Tentoonstelling
Laten we dus gewoon het park betreden en kijken wat we zoal tegenkomen. We lopen vanaf het bezoekerscentrum langs het water, evenwijdig aan de Zijpendaalseweg. Daar ontmoeten we ons eerste kunstwerk. Drie kleurrijke, gigantische dekens (El Anatsui: sheets, lakens) liggen uitgespreid over grote rododendronstruiken aan de rand van het park. Wat zal het wegen, één zo’n deken? Overleeft de grote bloemenstruik dit wel? De dekens zijn gemaakt van ontelbare, precies even grote, puntige rechthoekjes van blik, die met twee koperdraadjes aan het naastliggende blikje zijn genaaid. Elk blikje vier minieme koperdraadjes. Het platslaan van de duizenden blikjes in precies dezelfde vorm moet enorm veel tijd hebben gekost. En het aan elkaar monteren met al die kleine koperdraadjes nog meer. Wat een werk, wat een geduld, en wat een nauwgezetheid. Allemaal gelijkvormige eenlingen, van wie alleen de kleur verschilt. De Nederlandse architect H.P. Berlage zei ooit dat één individuele baksteen niets betekent, maar dat een massa bakstenen een gebouw maakt. Een echte Marxist, zo met zijn eigen gedachten over de waarde van het individu in de massa: we komen pas tot belangrijke daden in saamhorigheid. Het is enigszins beangstigend en doet denken aan ‘the matrix’, en aan mislukte communistische experimenten. Maar de kleuren van deze dekens zijn vrolijk en optimistisch. Is het ongepast om in een platgeslagen blikje de eenling te herkennen, en in de dekens de mensheid, die uitgespreid ligt over de wereld, in enorme gemeenschappen, kleurrijk en onderscheiden?
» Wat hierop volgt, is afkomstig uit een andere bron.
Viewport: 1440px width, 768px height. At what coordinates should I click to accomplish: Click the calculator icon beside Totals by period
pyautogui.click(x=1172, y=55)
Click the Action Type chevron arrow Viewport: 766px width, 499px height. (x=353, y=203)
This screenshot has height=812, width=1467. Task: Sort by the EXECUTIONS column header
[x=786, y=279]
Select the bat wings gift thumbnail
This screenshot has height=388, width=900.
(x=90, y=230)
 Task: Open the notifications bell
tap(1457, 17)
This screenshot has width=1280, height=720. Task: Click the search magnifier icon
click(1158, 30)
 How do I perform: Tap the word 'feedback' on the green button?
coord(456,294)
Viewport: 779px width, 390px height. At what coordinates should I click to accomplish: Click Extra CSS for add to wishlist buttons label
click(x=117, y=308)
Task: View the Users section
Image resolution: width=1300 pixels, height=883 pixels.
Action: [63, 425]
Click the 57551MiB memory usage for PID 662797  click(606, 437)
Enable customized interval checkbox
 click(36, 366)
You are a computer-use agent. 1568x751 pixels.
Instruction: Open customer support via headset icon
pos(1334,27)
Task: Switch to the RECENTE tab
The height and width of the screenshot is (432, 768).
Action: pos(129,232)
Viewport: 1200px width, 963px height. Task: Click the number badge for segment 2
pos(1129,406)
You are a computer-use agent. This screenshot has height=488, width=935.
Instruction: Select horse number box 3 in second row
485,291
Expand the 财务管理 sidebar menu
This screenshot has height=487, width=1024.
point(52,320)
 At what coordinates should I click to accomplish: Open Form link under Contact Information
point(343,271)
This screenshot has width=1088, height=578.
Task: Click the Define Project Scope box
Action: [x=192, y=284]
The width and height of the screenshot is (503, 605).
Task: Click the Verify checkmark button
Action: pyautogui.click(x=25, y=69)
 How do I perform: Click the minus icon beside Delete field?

We lopen verder noordwaarts langs de beek en komen bij het beeld Ningen-Kokuho, (levende schat) van de Japanner Yasue Maetake. Op een klein grasveld ligt een zwarte spiegelende ovalen plaat. Daarop zijn voorwerpen gedrapeerd, met elkaar verbonden door aluminium staken en statieven, dwars door een open kamerschermkozijn. Het lijkt op een skelet van een draak met vliegers aan het uiteinde van vleugelarmen en een samouraizwaard als hoofd. Omdat de dierlijke vorm in de grondplaat gespiegeld wordt, lijkt hij ook in de wolken te vliegen, en tegelijk in de vlucht gevangen door het raamwerk. Japanse voorwerpen, met symboliek over de natuur (draak) tegenover de cultuur (kozijn) en het samoerai zwaard dat is voorbehouden aan een elite. Door de opstelling met het kozijn lijkt het een inkijk in een kamer zonder wanden, met daarin de verzameling van één mens. Een verzameling die misschien gaat over bewondering.
Iets verder naar het noorden, bij de rand van de vijver, midden tussen een groep eerbiedwaardige bomen, staat een groot houten podium opgesteld. Op het podium zitten twee rijk uitgedoste, zwarte mannen tegenover elkaar. Ze zijn door de Kameroense kunstenaar Joseph Sumégné opgebouwd uit afval van onze welvaart: rubber, houten planken, stukken ijzer, autobanden, koperdraad, steentjes, blik en kralen.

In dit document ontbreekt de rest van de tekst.